Type: Economics
Pages: 2 | Words: 405
Reading Time: 2 Minutes

Question 1: “The firm’s entire marginal cost curve is its short-run supply curve.” True or False? Why?

In my opinion, the above statement is partially true. A firm’s entire marginal cost curve is not equal to its short-run cost curve. I would argue that only a portion of the marginal cost curve equals the short-run supply curve. As stipulated by Irvin Tucker (223), it is only the portion of the marginal cost curve that forms the upper part above the minimum point that is equal to the firm’s supply curve. This is due to the fact that firms that operate in a perfectly competitive market usually set the prices of their products at the same level as the marginal cost. The minimum point is the point at which the marginal cost curve cuts the average variable cost curve from below. Moreover, the firm equates its prices of goods and services to the marginal revenues so as to maximize profits. The equality between prices of products and the firm’s marginal revenue results into the law of diminishing returns. In this regard, the firms often produce goods and services up and down along the marginal cost curve. This gives the marginal cost curve a positive slope which is similar to the firm’s supply curve. This can be illustrated in the following diagram.

Question 2: Fast-food stores often charge higher prices for their products in high-crime areas than they charge in low-crime areas. Is this an act of price discrimination? Why or why not?

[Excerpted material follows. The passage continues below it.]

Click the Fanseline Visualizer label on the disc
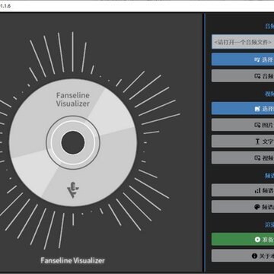The height and width of the screenshot is (274, 274). [x=73, y=100]
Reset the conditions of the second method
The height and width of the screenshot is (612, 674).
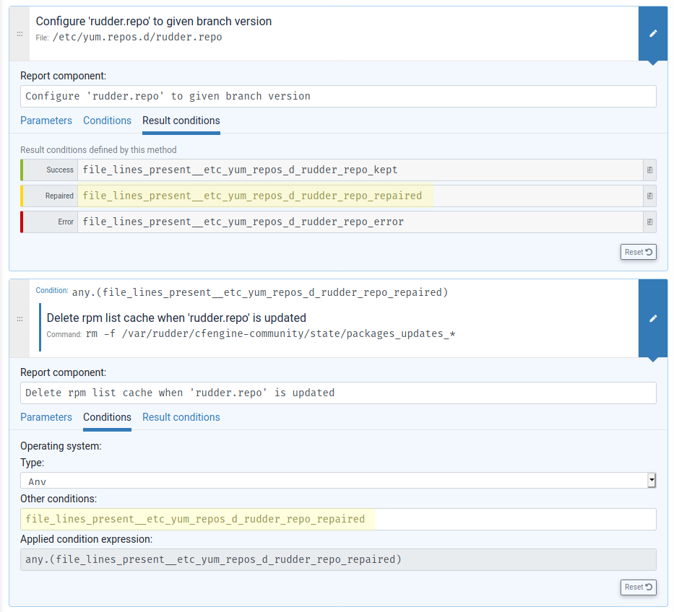tap(638, 587)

In my opinion, fast-food stores are not practicing price discrimination whenever they charge higher prices for their products in high crime areas than in low crime areas. This is because the differences in prices are based on costs of providing such products in the high crime and low crime areas. I would argue that the cost of providing goods and services are higher in high crime areas as compared to low crime areas because of various social and economic risks involved, for example, risk of theft or burglary. Thus, the producers have to incur additional costs such as insurance of goods to ensure that the goods reach the customers safely. Such additional costs are passed over to the customers in such areas. Given that the price difference is purely based on difference in cost of provision of the products and not geographical disparity, fast-food stores are justified in charging high prices for their products in high-crime areas.